## [Records of interface elements]

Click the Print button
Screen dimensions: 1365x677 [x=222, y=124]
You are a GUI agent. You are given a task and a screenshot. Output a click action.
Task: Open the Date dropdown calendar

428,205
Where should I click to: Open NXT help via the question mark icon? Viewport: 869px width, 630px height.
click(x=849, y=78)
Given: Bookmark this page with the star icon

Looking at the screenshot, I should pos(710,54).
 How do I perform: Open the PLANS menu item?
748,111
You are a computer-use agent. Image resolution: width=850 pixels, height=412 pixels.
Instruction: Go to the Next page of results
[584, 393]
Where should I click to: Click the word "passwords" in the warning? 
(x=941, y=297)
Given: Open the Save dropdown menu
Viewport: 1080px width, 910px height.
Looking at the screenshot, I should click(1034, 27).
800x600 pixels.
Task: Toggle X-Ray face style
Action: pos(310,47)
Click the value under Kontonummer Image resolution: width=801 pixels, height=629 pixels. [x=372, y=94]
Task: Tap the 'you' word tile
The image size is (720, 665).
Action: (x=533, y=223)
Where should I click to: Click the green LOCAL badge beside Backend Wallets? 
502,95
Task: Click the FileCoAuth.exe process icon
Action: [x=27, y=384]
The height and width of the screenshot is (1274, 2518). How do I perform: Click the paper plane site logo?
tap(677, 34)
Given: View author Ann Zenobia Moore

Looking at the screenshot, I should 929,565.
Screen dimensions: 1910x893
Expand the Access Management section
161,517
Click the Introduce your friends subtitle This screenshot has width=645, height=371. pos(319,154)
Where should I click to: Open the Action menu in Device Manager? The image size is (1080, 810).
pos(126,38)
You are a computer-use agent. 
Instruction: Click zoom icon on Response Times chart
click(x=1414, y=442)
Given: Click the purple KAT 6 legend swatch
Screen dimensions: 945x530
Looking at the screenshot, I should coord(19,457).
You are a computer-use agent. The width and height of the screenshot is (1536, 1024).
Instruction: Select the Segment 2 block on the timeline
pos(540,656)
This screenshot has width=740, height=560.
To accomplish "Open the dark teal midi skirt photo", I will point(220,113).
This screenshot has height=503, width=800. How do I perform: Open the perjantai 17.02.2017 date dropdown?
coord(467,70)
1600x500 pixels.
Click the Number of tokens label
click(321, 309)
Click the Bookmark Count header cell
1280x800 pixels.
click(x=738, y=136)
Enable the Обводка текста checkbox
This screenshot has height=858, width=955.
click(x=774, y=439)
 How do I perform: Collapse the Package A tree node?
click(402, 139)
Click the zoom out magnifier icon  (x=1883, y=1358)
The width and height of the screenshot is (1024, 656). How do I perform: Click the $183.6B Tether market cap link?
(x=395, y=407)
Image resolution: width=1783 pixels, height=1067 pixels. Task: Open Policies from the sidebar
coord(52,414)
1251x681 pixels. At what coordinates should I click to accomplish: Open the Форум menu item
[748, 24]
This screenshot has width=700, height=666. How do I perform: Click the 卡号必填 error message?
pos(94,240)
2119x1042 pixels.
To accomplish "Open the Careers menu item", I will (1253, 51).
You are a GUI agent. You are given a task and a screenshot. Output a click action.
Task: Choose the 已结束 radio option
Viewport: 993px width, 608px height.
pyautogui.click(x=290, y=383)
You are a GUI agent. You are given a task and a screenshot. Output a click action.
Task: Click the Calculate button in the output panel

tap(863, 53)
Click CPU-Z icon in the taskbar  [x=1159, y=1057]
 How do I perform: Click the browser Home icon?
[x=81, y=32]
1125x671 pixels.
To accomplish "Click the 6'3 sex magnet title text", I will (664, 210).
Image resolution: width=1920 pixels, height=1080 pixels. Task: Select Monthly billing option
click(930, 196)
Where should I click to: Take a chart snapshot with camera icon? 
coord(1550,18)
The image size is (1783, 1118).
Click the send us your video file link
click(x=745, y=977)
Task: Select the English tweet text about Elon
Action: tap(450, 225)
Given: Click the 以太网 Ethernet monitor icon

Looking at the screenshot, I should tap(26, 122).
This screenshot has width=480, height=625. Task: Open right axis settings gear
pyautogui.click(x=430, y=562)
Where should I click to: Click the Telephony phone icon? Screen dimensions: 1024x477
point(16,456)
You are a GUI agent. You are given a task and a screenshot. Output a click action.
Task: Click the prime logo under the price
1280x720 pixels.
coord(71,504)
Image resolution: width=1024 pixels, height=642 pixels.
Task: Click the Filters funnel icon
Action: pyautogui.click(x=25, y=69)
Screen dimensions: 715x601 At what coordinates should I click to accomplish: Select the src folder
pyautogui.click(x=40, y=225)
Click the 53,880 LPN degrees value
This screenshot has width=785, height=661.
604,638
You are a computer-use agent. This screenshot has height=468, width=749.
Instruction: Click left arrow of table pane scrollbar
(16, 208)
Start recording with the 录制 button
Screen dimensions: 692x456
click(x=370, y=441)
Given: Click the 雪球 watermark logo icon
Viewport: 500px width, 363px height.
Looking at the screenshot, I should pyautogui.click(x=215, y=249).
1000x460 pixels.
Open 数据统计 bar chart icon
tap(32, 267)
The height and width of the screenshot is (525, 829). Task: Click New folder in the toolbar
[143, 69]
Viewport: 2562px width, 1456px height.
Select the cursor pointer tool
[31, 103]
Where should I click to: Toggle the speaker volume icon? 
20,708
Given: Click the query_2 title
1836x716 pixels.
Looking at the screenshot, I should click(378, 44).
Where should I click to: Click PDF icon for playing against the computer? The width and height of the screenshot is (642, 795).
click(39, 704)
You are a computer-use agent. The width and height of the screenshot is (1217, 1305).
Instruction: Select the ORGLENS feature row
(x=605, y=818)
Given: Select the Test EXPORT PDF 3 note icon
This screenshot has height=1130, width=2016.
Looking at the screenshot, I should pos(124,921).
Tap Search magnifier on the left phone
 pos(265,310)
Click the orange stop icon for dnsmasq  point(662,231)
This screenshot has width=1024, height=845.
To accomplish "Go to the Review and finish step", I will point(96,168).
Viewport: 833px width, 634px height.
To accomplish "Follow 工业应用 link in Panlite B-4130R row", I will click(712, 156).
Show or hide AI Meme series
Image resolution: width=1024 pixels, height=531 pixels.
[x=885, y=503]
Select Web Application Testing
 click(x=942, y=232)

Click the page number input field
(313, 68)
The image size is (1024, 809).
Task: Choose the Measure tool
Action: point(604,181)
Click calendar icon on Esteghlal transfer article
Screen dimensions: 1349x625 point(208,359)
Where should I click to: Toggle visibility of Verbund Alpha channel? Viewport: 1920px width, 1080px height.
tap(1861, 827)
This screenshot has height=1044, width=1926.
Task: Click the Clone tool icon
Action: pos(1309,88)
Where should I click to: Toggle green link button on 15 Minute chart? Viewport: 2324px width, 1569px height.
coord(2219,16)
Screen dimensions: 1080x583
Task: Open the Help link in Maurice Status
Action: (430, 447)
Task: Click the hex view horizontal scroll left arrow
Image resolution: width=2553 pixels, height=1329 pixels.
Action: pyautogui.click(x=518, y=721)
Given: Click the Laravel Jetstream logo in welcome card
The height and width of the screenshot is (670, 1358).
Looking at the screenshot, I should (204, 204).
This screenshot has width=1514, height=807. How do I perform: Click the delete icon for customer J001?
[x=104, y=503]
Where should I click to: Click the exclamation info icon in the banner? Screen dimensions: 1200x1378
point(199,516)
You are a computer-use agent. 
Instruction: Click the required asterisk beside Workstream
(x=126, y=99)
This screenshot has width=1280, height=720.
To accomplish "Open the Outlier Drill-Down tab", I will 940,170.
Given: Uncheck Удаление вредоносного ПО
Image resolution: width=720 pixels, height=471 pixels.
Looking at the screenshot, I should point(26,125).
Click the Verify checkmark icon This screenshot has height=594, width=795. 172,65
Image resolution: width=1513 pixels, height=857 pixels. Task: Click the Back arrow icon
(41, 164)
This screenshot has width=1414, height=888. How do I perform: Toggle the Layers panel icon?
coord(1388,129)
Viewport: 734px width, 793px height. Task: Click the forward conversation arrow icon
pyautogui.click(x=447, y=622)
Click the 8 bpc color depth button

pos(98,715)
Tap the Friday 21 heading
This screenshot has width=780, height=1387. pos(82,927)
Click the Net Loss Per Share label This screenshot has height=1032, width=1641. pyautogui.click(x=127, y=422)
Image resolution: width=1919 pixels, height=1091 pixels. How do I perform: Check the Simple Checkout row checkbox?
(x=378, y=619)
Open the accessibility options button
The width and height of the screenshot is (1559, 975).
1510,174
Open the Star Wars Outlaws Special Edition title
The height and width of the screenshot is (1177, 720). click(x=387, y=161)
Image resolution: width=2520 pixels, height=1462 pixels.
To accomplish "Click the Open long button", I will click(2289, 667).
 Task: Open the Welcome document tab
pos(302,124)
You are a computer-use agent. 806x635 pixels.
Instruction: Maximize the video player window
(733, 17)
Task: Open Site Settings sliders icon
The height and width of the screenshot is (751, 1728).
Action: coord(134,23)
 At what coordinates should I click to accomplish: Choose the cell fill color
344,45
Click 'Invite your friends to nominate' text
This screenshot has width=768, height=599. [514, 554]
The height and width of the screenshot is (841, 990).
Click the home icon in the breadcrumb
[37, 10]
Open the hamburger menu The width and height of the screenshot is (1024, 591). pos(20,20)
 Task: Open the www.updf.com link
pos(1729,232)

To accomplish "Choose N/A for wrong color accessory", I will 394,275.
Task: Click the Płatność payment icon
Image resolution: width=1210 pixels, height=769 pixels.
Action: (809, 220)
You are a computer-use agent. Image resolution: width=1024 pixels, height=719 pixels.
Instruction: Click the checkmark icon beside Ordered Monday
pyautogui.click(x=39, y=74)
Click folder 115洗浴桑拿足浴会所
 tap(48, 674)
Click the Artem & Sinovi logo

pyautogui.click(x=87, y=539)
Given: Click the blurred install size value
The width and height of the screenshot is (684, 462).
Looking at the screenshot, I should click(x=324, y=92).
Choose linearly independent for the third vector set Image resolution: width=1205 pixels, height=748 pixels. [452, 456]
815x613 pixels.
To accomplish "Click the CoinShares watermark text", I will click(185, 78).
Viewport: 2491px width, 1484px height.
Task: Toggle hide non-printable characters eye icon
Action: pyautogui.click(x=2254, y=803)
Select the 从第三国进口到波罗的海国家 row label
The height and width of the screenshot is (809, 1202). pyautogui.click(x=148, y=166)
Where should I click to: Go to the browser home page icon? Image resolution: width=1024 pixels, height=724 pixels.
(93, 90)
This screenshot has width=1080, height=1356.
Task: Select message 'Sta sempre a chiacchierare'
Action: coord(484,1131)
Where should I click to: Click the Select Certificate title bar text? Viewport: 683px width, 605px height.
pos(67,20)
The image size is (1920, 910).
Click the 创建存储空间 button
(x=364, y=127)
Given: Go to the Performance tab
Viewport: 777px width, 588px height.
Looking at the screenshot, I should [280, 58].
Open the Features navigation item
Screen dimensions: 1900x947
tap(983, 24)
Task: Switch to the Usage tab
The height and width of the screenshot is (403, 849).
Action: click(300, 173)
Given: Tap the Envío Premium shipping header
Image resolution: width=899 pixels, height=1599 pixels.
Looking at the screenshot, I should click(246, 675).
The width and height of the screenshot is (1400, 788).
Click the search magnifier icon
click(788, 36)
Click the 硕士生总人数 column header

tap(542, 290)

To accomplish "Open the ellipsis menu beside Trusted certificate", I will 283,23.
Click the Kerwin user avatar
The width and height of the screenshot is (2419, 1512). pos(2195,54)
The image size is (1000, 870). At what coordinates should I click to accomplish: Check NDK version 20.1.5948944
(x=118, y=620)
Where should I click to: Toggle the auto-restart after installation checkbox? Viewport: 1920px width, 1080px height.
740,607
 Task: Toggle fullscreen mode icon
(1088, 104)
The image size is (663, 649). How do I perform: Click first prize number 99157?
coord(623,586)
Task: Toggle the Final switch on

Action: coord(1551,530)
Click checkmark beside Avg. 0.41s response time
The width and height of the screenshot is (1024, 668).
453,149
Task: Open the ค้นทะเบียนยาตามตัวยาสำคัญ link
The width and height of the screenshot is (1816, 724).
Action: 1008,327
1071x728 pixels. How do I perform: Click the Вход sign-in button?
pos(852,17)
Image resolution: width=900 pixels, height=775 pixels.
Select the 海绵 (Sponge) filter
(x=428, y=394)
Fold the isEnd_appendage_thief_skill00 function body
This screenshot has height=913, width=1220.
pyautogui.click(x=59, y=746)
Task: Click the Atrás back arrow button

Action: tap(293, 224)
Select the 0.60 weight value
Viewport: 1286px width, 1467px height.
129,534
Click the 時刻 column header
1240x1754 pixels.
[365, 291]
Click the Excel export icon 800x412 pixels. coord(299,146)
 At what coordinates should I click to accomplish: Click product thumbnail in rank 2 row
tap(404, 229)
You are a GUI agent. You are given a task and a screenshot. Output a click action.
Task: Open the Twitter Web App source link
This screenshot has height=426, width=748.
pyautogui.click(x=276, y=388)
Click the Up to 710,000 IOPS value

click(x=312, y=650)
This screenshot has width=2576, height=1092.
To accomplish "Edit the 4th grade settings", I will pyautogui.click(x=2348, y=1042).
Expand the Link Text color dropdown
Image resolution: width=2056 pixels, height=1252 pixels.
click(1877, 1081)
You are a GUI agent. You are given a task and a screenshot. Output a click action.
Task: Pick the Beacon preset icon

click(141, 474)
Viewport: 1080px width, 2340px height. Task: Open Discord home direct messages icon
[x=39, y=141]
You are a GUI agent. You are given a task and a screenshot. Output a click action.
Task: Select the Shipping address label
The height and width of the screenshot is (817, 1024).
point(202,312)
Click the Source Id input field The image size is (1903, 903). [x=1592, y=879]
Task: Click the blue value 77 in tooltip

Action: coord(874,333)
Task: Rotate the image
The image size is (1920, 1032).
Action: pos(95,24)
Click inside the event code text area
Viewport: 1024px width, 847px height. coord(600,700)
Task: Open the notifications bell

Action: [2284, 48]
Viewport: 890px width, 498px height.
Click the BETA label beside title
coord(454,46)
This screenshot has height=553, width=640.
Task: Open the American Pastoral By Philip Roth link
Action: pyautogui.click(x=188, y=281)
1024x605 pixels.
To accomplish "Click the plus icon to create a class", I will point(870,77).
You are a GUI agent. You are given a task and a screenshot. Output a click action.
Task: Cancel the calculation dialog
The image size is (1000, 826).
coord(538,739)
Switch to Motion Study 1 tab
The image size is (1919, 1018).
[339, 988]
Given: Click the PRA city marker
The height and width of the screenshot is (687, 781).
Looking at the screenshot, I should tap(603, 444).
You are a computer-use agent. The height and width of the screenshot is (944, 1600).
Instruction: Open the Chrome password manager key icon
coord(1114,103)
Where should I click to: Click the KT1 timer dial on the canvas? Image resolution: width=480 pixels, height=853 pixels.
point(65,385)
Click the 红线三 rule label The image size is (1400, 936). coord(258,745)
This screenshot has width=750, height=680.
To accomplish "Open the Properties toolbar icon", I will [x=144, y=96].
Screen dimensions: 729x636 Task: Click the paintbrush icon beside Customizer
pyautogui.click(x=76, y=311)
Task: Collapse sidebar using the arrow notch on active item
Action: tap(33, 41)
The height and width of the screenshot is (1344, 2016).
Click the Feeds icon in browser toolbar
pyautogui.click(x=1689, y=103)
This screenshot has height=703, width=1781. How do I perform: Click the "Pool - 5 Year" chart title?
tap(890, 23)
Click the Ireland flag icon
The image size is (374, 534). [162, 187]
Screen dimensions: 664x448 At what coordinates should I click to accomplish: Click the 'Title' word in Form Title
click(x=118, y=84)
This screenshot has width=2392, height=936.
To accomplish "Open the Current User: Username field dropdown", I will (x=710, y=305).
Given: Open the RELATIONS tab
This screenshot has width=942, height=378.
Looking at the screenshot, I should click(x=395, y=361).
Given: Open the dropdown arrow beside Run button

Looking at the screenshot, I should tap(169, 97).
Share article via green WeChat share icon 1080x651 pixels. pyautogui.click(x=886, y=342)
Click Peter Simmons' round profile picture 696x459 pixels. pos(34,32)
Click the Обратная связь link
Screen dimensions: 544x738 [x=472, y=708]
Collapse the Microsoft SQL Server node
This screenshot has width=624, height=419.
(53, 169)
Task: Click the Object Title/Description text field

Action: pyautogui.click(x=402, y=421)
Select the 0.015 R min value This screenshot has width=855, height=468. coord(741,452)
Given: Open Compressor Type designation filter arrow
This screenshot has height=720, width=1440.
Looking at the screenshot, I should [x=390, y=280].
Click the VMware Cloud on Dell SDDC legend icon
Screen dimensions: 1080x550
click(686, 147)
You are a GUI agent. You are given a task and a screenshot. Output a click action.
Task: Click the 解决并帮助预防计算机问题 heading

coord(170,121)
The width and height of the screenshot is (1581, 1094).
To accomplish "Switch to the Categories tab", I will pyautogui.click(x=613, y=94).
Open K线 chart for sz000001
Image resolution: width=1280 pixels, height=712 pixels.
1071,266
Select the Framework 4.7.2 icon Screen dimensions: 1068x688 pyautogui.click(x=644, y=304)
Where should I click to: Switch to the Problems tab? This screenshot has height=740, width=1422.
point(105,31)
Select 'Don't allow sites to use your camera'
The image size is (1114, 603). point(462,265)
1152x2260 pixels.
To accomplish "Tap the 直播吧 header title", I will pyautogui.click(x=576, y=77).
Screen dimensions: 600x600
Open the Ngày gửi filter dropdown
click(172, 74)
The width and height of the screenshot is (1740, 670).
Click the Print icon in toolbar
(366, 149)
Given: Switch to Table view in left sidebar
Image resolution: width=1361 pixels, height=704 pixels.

## [Directions for this task]
Count the lines in the rows above that contain the word "green". Reply with the number alone.

## [Reply to the exercise]
3